These people have kept me in this horrible limbo for what seems like an eternity now. Six and a half months of not knowing what I was going to do about my rapidly deteriorating financial situation. My car insurance lapsed and I haven't been driving my car for months now, I've filed for several student loan deferrals on the basis of unemployment, and I've been making my minimum monthly credit card payments with the money I got as graduation gifts, which is now down to about $15. Luckily I have BF, who has been keeping me warm, fed, and under a roof, but our financial situation has been tight to say the least, especially since I lost my student health care and he put me on his plan through work.
So I let BF open them and he read them to me over the phone. One was unimportant, but the second letter stated that I had met the medical criteria for disability benefits. It felt like taking off a lead sweater. I don't think a day has gone by since May that I didn't have to face the anxiety of not knowing. It's been a constant low grumbling in the pit of my stomach. Just not knowing. What if they denied me? What if I had to appeal the ruling and spent the next year fighting with the SSA? What would I do if it ended badly? All of those questions never quit their nagging. I feel lighter, giddy.

***

## Task 1
Rewrite the paragraph of the post beginning "These people have kept me" in a shorter form that keeps its main facts.
## Task 2
According to the post, what did the second letter state?
## Task 3
Reproduce the portion of the post that begins at the words "These people have" and stop after "plan through work.".

***

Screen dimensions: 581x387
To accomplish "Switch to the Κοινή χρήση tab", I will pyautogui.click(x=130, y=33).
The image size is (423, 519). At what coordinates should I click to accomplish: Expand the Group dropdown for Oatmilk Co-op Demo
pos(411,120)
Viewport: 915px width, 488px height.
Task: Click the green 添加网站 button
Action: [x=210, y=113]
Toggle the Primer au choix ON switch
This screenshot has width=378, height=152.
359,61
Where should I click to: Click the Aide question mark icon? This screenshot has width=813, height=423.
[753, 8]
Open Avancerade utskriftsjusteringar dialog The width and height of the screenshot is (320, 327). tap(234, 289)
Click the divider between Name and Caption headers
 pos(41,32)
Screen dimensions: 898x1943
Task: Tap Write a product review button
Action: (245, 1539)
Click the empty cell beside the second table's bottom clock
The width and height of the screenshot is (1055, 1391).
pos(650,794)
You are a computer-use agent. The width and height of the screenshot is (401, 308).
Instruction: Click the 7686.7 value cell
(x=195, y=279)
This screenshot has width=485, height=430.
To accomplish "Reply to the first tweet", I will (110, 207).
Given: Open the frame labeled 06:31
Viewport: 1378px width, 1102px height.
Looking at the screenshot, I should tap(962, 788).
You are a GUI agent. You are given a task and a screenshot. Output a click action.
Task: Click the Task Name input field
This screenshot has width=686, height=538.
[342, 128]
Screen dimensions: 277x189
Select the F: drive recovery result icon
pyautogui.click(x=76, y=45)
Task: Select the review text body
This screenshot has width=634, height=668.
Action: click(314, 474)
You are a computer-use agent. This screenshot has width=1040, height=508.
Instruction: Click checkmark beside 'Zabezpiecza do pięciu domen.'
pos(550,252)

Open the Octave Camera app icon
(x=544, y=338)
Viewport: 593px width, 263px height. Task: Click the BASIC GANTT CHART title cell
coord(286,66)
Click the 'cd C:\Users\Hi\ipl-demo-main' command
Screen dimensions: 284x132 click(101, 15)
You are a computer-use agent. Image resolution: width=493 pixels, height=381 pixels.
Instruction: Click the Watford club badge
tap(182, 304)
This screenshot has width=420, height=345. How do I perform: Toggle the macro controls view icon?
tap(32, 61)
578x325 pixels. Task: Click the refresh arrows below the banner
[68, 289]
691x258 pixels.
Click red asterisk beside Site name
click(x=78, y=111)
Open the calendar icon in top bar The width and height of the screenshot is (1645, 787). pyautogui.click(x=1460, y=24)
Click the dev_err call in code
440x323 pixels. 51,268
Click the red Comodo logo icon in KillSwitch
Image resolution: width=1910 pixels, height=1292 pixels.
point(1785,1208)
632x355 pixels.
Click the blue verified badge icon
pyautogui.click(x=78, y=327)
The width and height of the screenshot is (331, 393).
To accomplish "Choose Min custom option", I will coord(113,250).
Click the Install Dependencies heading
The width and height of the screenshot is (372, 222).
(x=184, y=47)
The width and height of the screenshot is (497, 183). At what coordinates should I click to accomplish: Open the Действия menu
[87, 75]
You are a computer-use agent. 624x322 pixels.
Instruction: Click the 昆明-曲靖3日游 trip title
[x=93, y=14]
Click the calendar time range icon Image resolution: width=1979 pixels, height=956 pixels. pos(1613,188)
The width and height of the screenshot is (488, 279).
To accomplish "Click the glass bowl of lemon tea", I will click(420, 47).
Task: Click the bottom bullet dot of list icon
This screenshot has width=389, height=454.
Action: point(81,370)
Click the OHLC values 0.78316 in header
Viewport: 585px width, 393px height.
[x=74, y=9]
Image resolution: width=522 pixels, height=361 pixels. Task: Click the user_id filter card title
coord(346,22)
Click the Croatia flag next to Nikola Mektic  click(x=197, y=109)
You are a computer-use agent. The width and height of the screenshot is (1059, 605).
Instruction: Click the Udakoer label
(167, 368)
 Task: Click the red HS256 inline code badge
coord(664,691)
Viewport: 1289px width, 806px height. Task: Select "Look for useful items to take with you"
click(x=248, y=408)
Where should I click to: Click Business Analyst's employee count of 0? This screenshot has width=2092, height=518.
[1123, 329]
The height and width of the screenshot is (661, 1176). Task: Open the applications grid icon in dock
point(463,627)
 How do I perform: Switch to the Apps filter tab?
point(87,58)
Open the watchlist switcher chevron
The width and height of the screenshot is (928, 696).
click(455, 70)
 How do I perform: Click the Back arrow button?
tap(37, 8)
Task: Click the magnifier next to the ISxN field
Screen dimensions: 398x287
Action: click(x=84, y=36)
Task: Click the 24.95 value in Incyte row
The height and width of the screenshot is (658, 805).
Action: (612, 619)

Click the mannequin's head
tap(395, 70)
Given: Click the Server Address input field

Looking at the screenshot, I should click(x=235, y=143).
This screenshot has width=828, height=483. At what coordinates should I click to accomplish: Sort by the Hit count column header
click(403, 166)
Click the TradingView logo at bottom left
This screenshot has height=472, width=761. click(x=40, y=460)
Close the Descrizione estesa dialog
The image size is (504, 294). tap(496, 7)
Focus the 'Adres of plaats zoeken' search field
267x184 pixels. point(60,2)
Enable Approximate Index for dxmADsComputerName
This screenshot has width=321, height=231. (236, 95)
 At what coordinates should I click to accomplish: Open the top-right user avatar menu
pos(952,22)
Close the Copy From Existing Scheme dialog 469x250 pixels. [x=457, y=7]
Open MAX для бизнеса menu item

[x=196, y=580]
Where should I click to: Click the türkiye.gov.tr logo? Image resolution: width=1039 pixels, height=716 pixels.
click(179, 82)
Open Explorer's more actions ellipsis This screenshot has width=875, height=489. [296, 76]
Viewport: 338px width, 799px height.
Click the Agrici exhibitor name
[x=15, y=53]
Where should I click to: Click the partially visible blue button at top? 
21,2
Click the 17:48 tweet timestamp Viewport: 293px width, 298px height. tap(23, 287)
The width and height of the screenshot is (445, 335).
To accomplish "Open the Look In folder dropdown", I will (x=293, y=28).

***

## Answer section 1
For six and a half months I have been left in limbo, unsure how to handle my worsening finances. My car insurance lapsed, so I have not driven in months. I have filed several student loan deferrals based on unemployment. I have paid my minimum credit card bills from graduation gift money, which is now down to about $15. BF has kept me warm, fed, and housed, but money has been tight, especially since I lost my student health care and he added me to his plan through work.

## Answer section 2
It stated that the writer had met the medical criteria for disability benefits.

## Answer section 3
These people have kept me in this horrible limbo for what seems like an eternity now. Six and a half months of not knowing what I was going to do about my rapidly deteriorating financial situation. My car insurance lapsed and I haven't been driving my car for months now, I've filed for several student loan deferrals on the basis of unemployment, and I've been making my minimum monthly credit card payments with the money I got as graduation gifts, which is now down to about $15. Luckily I have BF, who has been keeping me warm, fed, and under a roof, but our financial situation has been tight to say the least, especially since I lost my student health care and he put me on his plan through work.